With the Rangers leading 1–0 in late in the second period, Burakovsky stole the puck along the boards, darted into the slot and beat his childhood hero, Henrik Lundqvist, with a shot. Then less than a minute into the third, he pounced on a loose puck in the Rangers’ zone, held off defenseman Ryan McDonagh while cutting across the front of the net, and fired home a shot that gave the Capitals the 2–1 lead they wouldn't surrender.
Kuznetsov, another first rounder (No. 26 in 2010), struggled at the beginning of the season, moving between the second and fourth lines and occasionally finding himself watching from the press box, but he too has hit his stride in the playoffs. The 22-year-old’s four postseason goals have him tied with fellow Russian Ovechkin for the team lead. The biggest was the dazzling game-winner Kuznetsov delivered in Game 7 against the Islanders.
A highly skilled scorer and playmaker (his wizardry with a stick inspired teammates Tom Wilson and Michael Latta to nickname him “Harry Potter”) who has a dash of grit in his game, Kuznetsov’s happy-go-lucky demeanor helped him adjust to the demands, pressures and ups and downs of his first NHL season.
Wilson says Kuznetsov had to “press the reset button on his defensive game” early in the year, but the results have been impressive.
“[Coach Barry Trotz] wanted him to be more responsible in the defensive zone, and he bought into that and worked at that, and he got a lot better,” says Wilson, who at 21 is another member of the Capitals’ impressive corps of kids. “And that’s transitioning into his offensive game. If he feels he’s being responsible in the D zone and he’s good on the defensive side of the puck, then his offensive game will take off and go through the roof.
“For him, it’s just building up that confidence that he’s going to be good on the defensive side of the puck. He’s been one of our best players in the playoffs.”
Burakovsky, who spent his junior years in Sweden with a stop at OHL Erie (Connor McDavid’s team) last season, had a simpler lesson to learn. Trotz says that like any young player, the speedy winger got down on himself earlier in the season when he wasn’t playing.
“I told [Burakovsky] at the start of the year, I’m not putting you back in the lineup until you crack a smile again. If I see you moping around the dressing room because you’re not playing, I will not put you in the lineup.
“And he’s always got a smile on his face now.”

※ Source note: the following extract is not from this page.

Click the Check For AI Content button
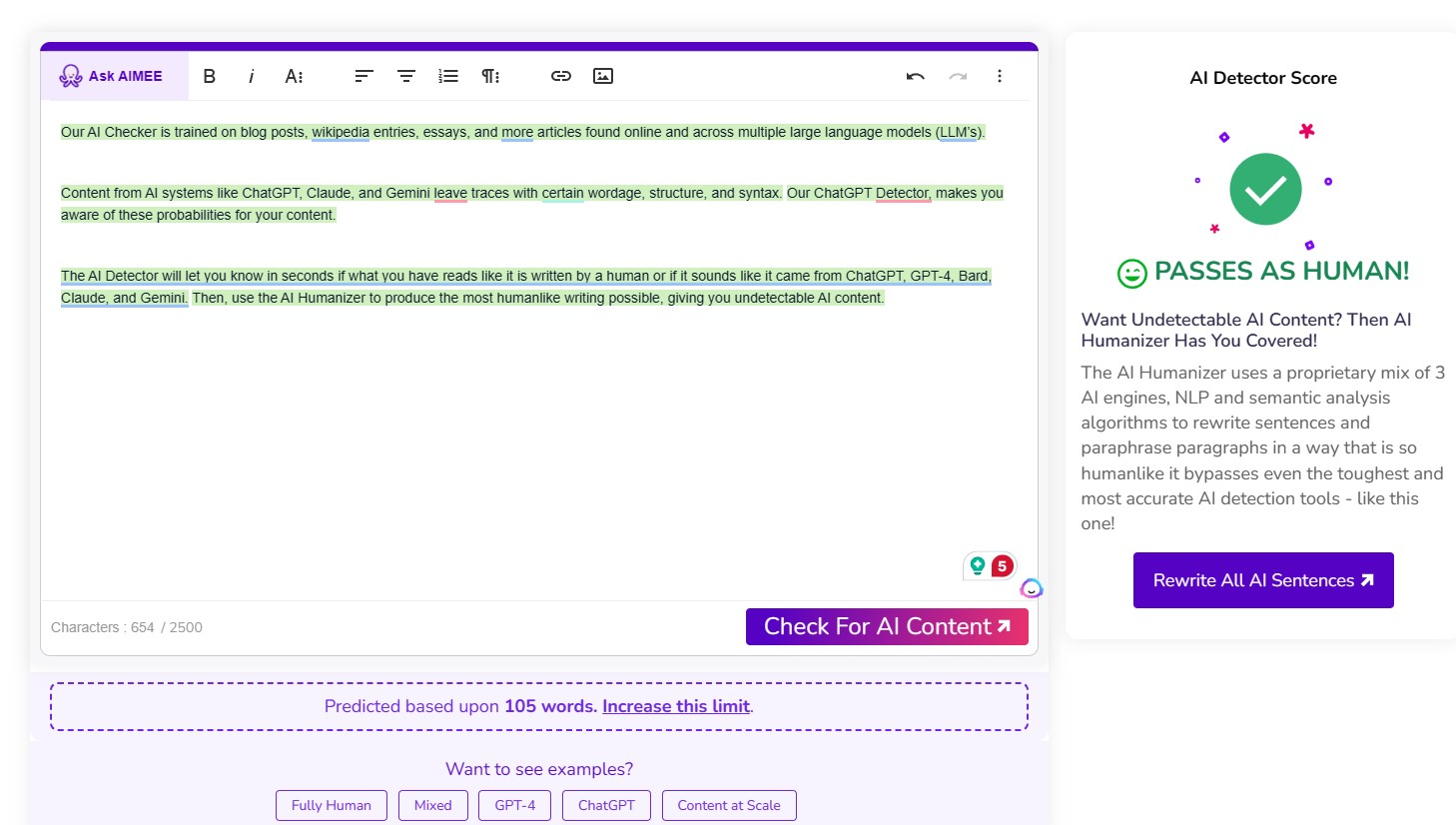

So do the Capitals who are marveling at how Burakovsky has begun to shine during the playoffs instead of being overwhelmed by the big stage.
“Naïve ignorance, maybe,” veteran forward Troy Brouwer said with a laugh. “Kuzy’s played at a high level quite a few years, so I know he’s used to these types of situations and this type of play. [Burakovsky], he’s just embracing the moment, it seems like. He’s playing good hockey, he’s having fun out there, and he’s getting rewarded as a result.”
Added Capitals defenseman Brooks Orpik: “Kuzy’s a rookie in this league, but he’s been playing in the KHL since he was 16. He’s a pretty experienced guy for his age. Burky is such a loose personality. I think sometimes a free spirit he can’t even get nervous in those situations. They both have confidence in different ways. Everyone in the room loves those two guys and are really happy with the success they’re having.”
In a tight series that has been defined by spectacular goaltending, hard hits, lucky bounces and close scores (all four games have been decided by one goal), the Capitals have found success with two young stars who may be playing out of their minds, but are still working on growing their first NHL playoff beards.
“[When] it’s not going somebody’s way, you’ve got to have other guys read to step up and he and Kuznetsov have both been awesome for us,” Orpik said. “Everyone in the room loves those two guys and are really happy with the success they’re having.”